Avec les nombreuses blessures aux extrémités, surtout aux jambes, nous manquions aussi de béquilles. Des menuisiers locaux ont été engagés dans l'hôpital pour construire des béquilles à partir des nombreuses palettes que nous avions sur le site. Ces menuisiers ont aussi bricolé des caisses en bois pour les affaires personnelles des patients. Au final, ce qui permet d'avancer, c'est aussi l’incroyable engagement du personnel local. Notamment le personnel médical, qui permet d’avoir un hôpital fonctionnel 24 heures sur 24.
Quelle est la situation du personnel médical local?
Les collègues locaux vivent une situation extrême. Hors de l’hôpital, ils vivent souvent dans les mêmes conditions que les patients. C’est-à-dire dans des tentes improvisées de planches et de tôles ondulées qu’ils quittent chaque matin pour venir travailler. Il n’était pas rare qu’ils quittent l'hôpital à la hâte, suite à des messages concernant des évacuations ou des bombardements. Ils ont tous perdu un membre de leur famille ou des amis proches. Toute leur structure de vie est détruite, le lieu de travail, l'école des enfants, la maison, tout. Ce que nous considérons comme "la normalité" n'existe plus depuis des mois. Et personne ne sait quand un semblant de normalité reviendra.
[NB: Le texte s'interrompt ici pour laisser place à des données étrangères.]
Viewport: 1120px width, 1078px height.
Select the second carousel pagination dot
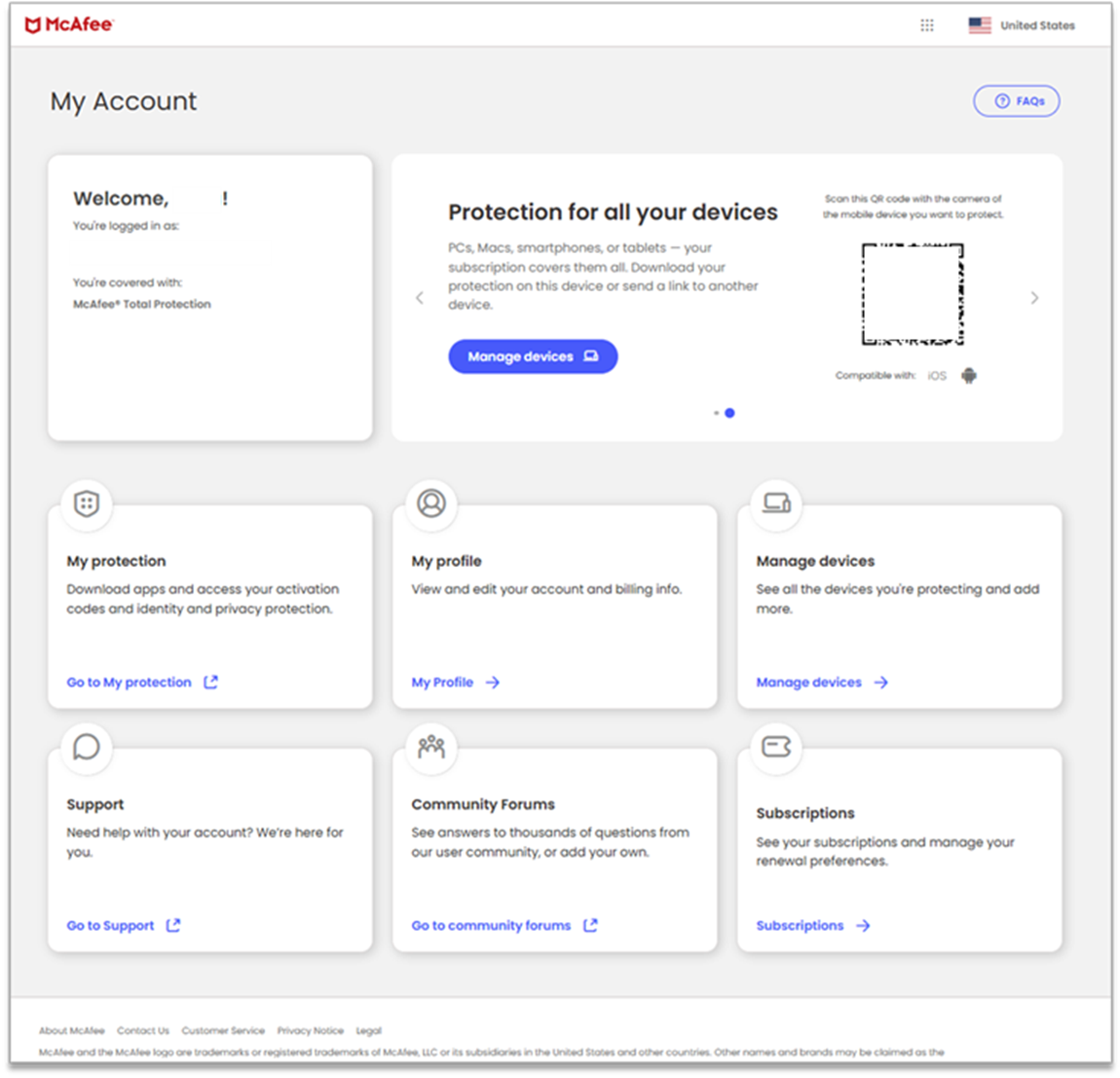[730, 413]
Qu’en est-il des patientes et des patients?
Ils étaient, comme nous, soumis aux imprévus. Il était difficile de planifier les interventions. Ils savaient eux aussi qu'un bombardement pouvait chambouler tout notre programme et était synonyme d'une arrivée massive de blessés.
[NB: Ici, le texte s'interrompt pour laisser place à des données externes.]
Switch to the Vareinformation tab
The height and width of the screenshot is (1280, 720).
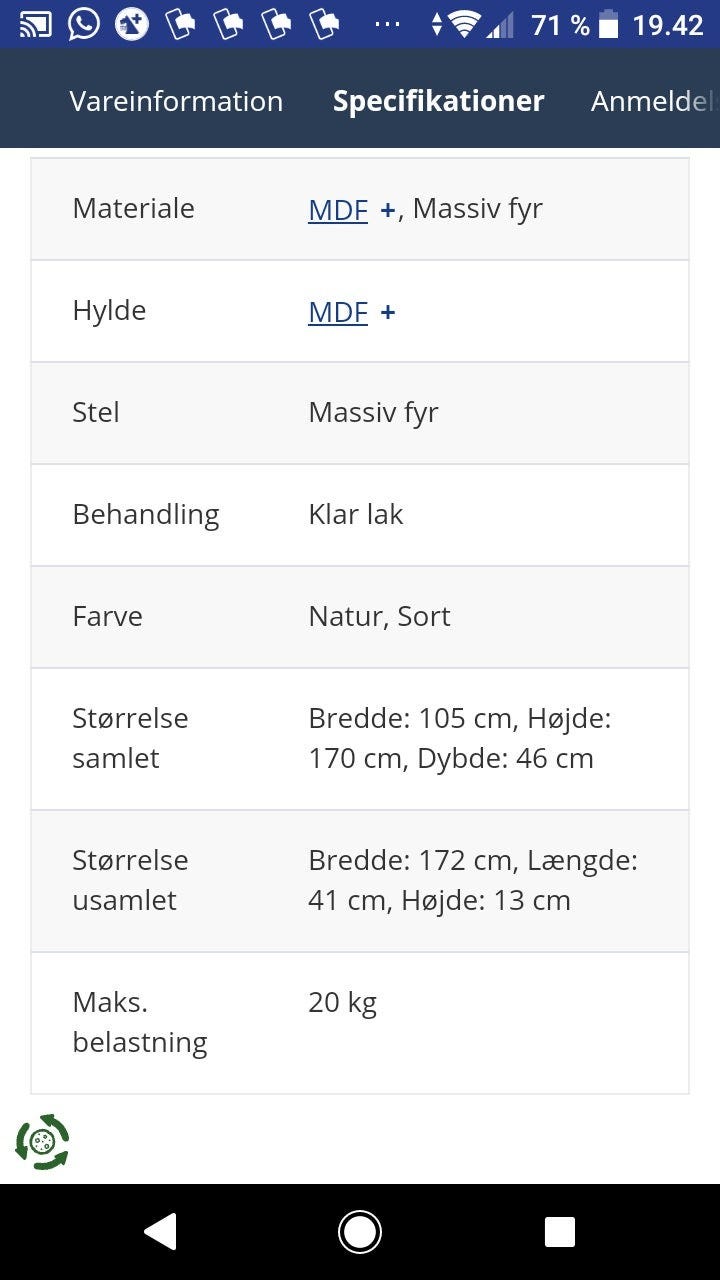(175, 100)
En plus de ces difficultés, beaucoup de patientes et de patients ont d’importantes carences en vitamines et en protéines. Cela a une influence directe sur la manière dont une plaie guérit. Leur mauvaise situation vasculaire est un frein à la reconstruction des vaisseaux et des tissus des plaies.
Dans ces conditions, comment se passe la sortie de l’hôpital?
Beaucoup ne veulent pas quitter cet environnement. Ils s’y sentent en sécurité. Un soutien psychologique est en place pour préparer les patientes et les patients à leur sortie. Mais c’est très compliqué. Quand une patiente ayant perdu ses deux jambes doit quitter l’hôpital en fauteuil roulant et nous demande comment se déplacer dans le sable, comment faire les 300m qui la séparent des toilettes, personne n’a les réponses. Il n’y a aucune thérapie qui les attend, aucun service social pour les prendre en charge. On s’en remet à ce que l’on maîtrise, leur donner un prochain rendez-vous pour venir changer leurs bandages. Certains sont complètement désemparés.
Comment faire pour diminuer cette souffrance? Qu'est-ce qui est le plus nécessaire?
Il faut, coûte que coûte, continuer à assurer le fonctionnement de cet hôpital. Les destructions sont tellement massives que même avec un cessez-le-feu, les besoins ne diminueront pas du jour au lendemain. Aussi longtemps que l'infrastructure hospitalière est détruite, l'hôpital de campagne du CICR reste vital. Il faut aussi garantir qu'il soit ravitaillé en matériel médical pour continuer à fonctionner. L'importation de matériel demeure compliquée. Chaque geste médical est compté afin d’utiliser le matériel avec parcimonie.